Members widow(er) at the time of death or
A child under 23,
A child who is dependent due to mental or physical impairment deemed by scheme administrator
A Person not married or not in a civil partnerhip but who in the opinion of the Scheme Admin was
Financially dependent on the member
in a mutual financial relationship with member
reliant on the member due to physical or mental impaitment

45
Q

HMRC definition of Nominee for death benefits is?

A

Individual other than a dependant nominated by the member, can be individual or charity, if none, the scheme Admin can make a noimination on members behalf

46
Q

HMRC definition of successor for death benefits is?

A

When a dependent from a previous inherited pension dies and passes down to their dependants or relatives and known as a Successors Pension

47
Q

What is the pension Credit Factor for?

A

When pension credit is awarded pre 2006. Awarded credit divided by LTA = the credit factor.

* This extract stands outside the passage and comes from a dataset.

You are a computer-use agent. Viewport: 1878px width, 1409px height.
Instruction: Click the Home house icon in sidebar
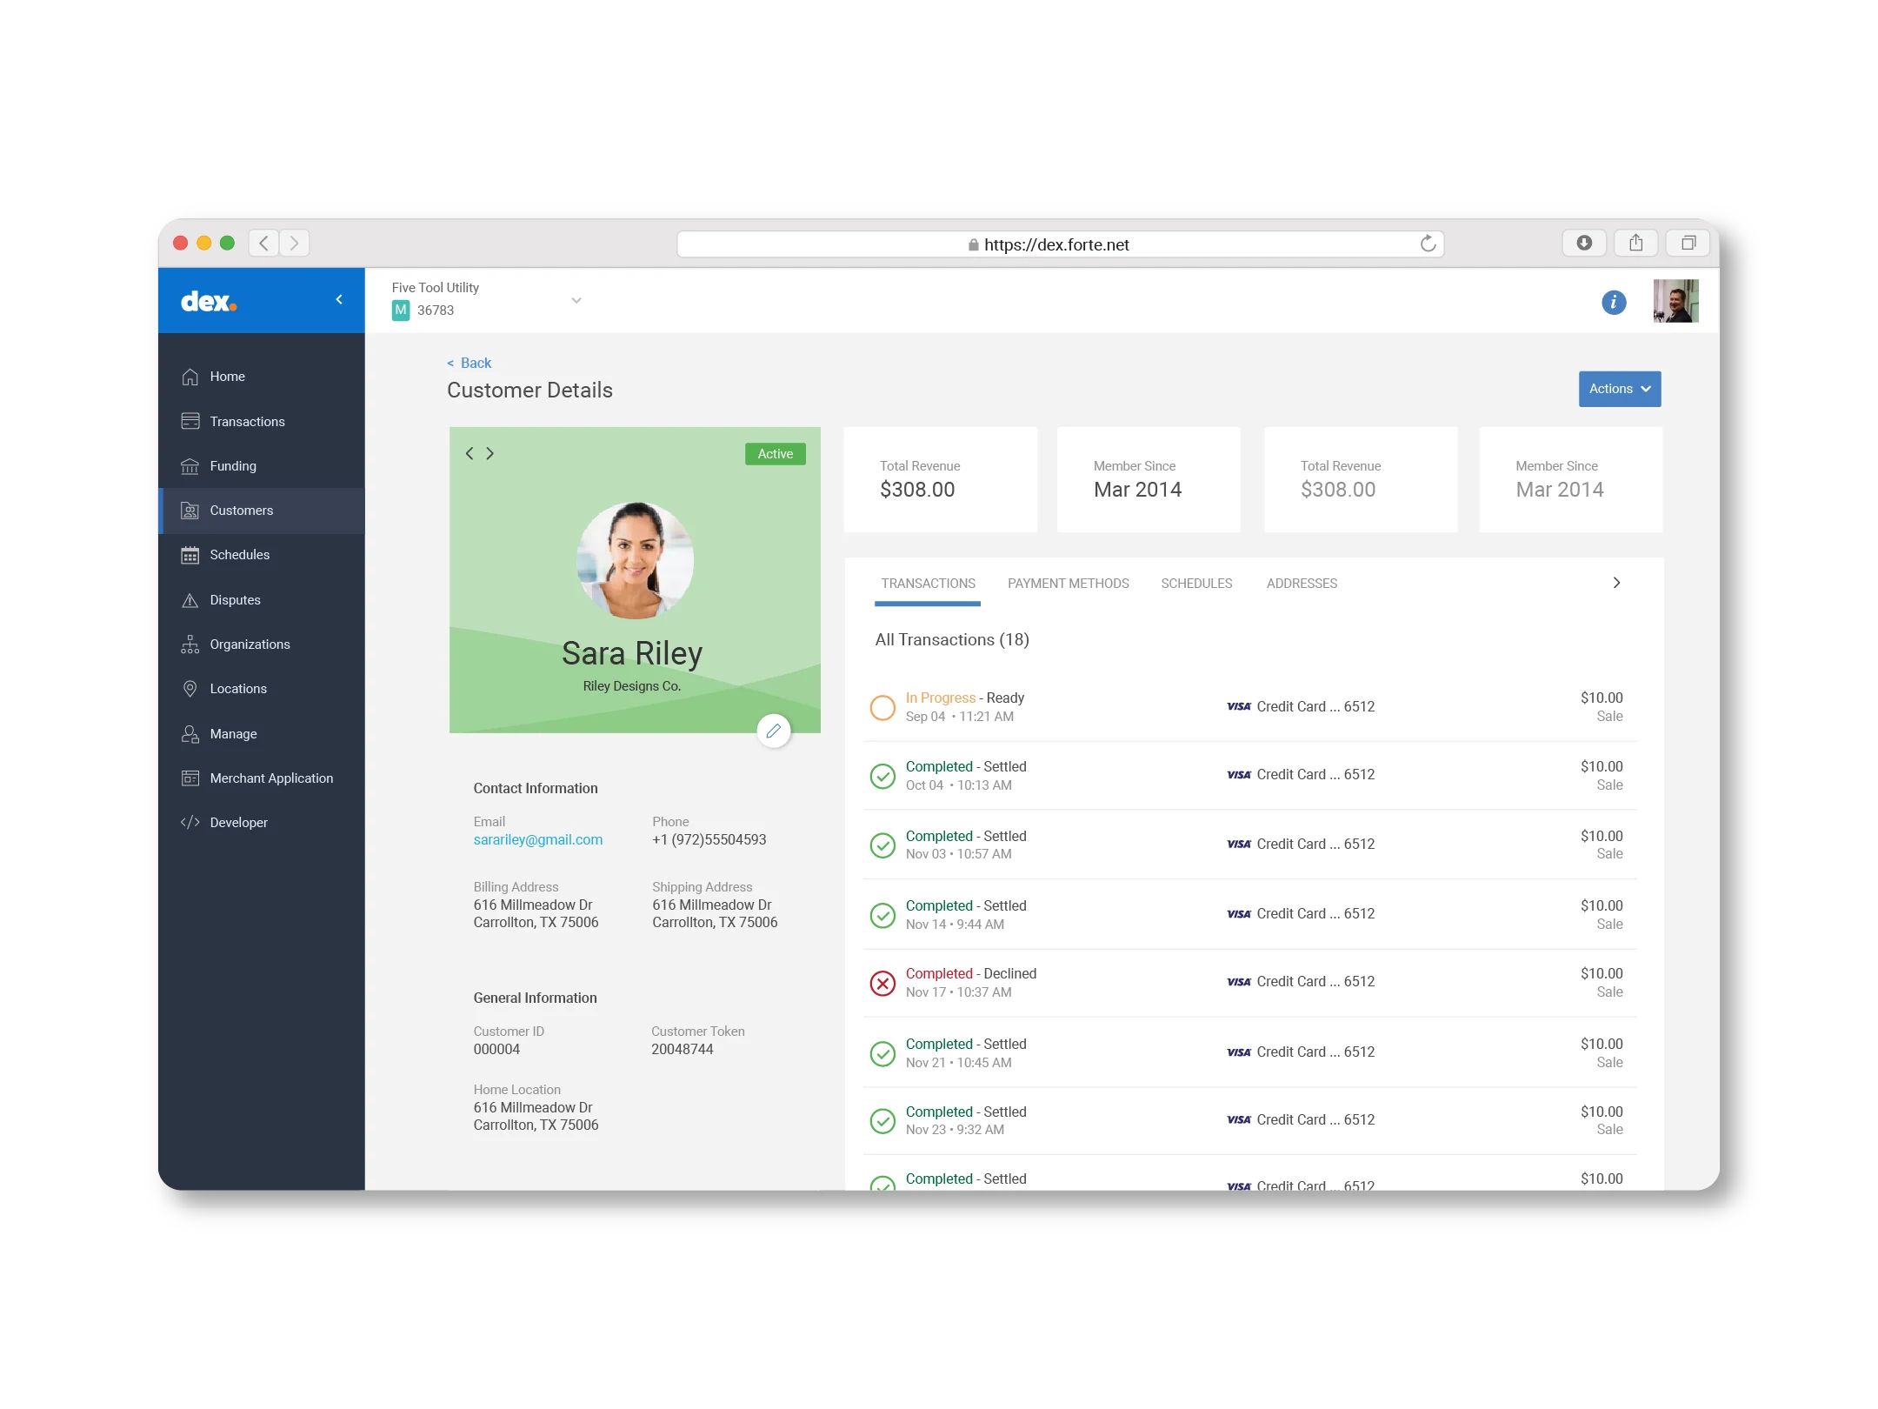click(190, 377)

Ie 150,000/1,055,000=14.21% or a factor of 0.14
Factor is then applied at any future BCE.
For when someone is divorced and receives part of ex spouse pension. That came into payment before or after 2006 when the award is made.

48
Q

How does the pension credit factor change when the award is made aftrer 2006 and before 2012?

A

Establish the factor at the date awarded given.
IAPC/LTA in that year=Pension credit factor.
At future BCE we use £1.8m for the factor.
Therefore Current LTA+(£1.8mx0.14)=New LTA

49
Q

When is the LTA still used after age 75?

A

Only tested again when the client wants to take PCLS from Unused funds (remaining PCLS and LTA still available. However, as no LTA charges apply the client can take a larger lump sum in excess of the allowable LTA for PCLS, subject to income tax at the clients marginal rate.